What gets written on-chain
The user's social media handle is written to their ENS name as a text record. The attestation is written as a separate text record, parameterized by the platform and the attester's ENS name.
alice.eth
├── com.x = "alice"
├── attestations[com.x][attester.eth] = "0xda61747374..."
├── org.telegram = "alice"
└── attestations[org.telegram][attester.eth] = "0xda61747374..."Verifying the attestation
SDK verification
Read the text record, decode the attestation, and verify the attester signature and ownership using the SDK:
import { createPublicClient, http } from 'viem'
import { mainnet } from 'viem/chains'
import { addEnsContracts } from '@ensdomains/ensjs'
import { attestationVerifier } from '@ensmetadata/sdk'
const client = createPublicClient({
chain: addEnsContracts(mainnet),
transport: http(),
}).extend(attestationVerifier({
maxAge: 90 * 24 * 60 * 60, // optional: reject attestations older than 90 days
}))
// Handle attestation — verifies the public handle on the `com.x` text record.
const handleResult = await client.verifyHandleAttestation({
name: 'alice.eth',
platform: 'com.x',
attester: 'atst.lighthousegov.eth', // optional, defaults to this
})
// UID attestation — verifies a private uid you already know (e.g. from OAuth).
const uidResult = await client.verifyUidAttestation({
name: 'alice.eth',
platform: 'com.x',
uid: '12345',
attester: 'atst.lighthousegov.eth', // optional, defaults to this
})Manual verification
To verify an attestation that has been published to an ENS name, first collect the following details:
- The full ENS name (
name.eth) or subname (alice.name.eth) under which the attestation was published. - The address of the manager of the ENS name (or if the address is a wrapped name, the address of the owner).
- The ENS name of the attester, and the attestation record itself.
- Look up which address the attester's ENS name resolves to. This is the signer's address.
Attestation format
Attestations are encoded using CBOR format, identified by tag 1635021684 (0x61747374, the ASCII encoding of "atst"), using the following structure:
Tag(1635021684) [
2, // envelope version
<integer>, // timestamp
<bytes 65>, // signature — EIP-191 over keccak256(payload)
]Payload
The payload for the signature is encoded using DAG-CBOR. The payload can be recreated using the following key names, and the values from the steps listed above:
| Field | Key | Description |
|---|---|---|
| Name | n | The ENS name the attestation is bound to. |
| Address | a | The wallet address that manages the ENS name. |
| Platform | p | Reverse-DNS platform identifier, e.g. com.x or org.telegram |
| Handle | h | The value of the text record matching the platform namespace. (e.g. alice for com.x) |
| Issued at | t | The timestamp from the attestation. |
Encode the above fields as canonical DAG-CBOR, then hash the bytes with keccak256 to get the digest the attester signed. Recover the signer from the digest plus the signature and compare to the address the attester's ENS name currently resolves to.
Private UID attestations
A non-public user identifier (like the stable id exposed during an OAuth flow, or a Telegram numeric id) can also be attested and published to the user's ENS name without revealing the UID itself.
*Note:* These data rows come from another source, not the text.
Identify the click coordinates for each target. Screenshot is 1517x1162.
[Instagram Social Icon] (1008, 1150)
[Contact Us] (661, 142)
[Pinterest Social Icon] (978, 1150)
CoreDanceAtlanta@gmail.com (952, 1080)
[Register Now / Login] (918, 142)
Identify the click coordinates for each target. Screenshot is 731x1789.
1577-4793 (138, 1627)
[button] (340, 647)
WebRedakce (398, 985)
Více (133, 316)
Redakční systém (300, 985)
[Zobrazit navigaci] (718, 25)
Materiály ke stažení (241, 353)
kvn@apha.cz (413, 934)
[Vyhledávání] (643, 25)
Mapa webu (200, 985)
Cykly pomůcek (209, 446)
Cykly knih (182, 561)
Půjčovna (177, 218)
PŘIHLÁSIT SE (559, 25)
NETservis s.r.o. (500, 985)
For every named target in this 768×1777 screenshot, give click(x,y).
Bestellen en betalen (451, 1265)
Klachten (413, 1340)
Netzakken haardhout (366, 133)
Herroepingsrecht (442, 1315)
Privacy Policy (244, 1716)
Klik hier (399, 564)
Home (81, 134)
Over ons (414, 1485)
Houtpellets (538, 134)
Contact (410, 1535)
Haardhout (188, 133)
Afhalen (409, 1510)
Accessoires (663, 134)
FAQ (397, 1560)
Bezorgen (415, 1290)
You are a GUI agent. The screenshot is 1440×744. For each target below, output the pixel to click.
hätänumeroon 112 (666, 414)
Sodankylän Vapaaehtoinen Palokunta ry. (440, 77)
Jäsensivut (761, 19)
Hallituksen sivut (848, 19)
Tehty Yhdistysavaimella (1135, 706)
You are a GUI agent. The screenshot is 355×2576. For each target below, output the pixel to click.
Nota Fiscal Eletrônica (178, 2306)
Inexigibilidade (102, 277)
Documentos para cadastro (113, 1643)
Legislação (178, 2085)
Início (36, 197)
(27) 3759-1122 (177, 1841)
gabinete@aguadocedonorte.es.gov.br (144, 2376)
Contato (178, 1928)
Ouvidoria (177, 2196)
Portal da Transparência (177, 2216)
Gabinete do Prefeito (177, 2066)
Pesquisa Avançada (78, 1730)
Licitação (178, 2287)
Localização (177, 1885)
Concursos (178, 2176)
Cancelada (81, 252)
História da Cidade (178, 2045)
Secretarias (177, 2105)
Consumers who already know the user's UID can verify the attestation; those who don't cannot recover it from the record.
UID attestations are published to the user's ENS name under the uid record, parameterized by the platform and the attester's ENS name.
alice.eth
├── uid[com.x][attester.eth] = "0xda61747374..."
└── uid[org.telegram][attester.eth] = "0xda61747374..."These attestations follow the same format as the handle variant above; the payload differs in one field:
| Field | Key | Description |
|---|---|---|
| Name | n | The ENS name the attestation is bound to. |
| Address | a | The wallet address that manages the ENS name. |
| Platform | p | Reverse-DNS platform identifier, e.g. com.x or org.telegram |
| UID | u | The non-public user identifier. (e.g. 12345 for com.x) |
| Issued at | t | The timestamp from the attestation. |
Using the above details from the user's ENS name, plus the private UID received from an OAuth flow or another out-of-band method, you can regenerate the signed payload and verify the attestation.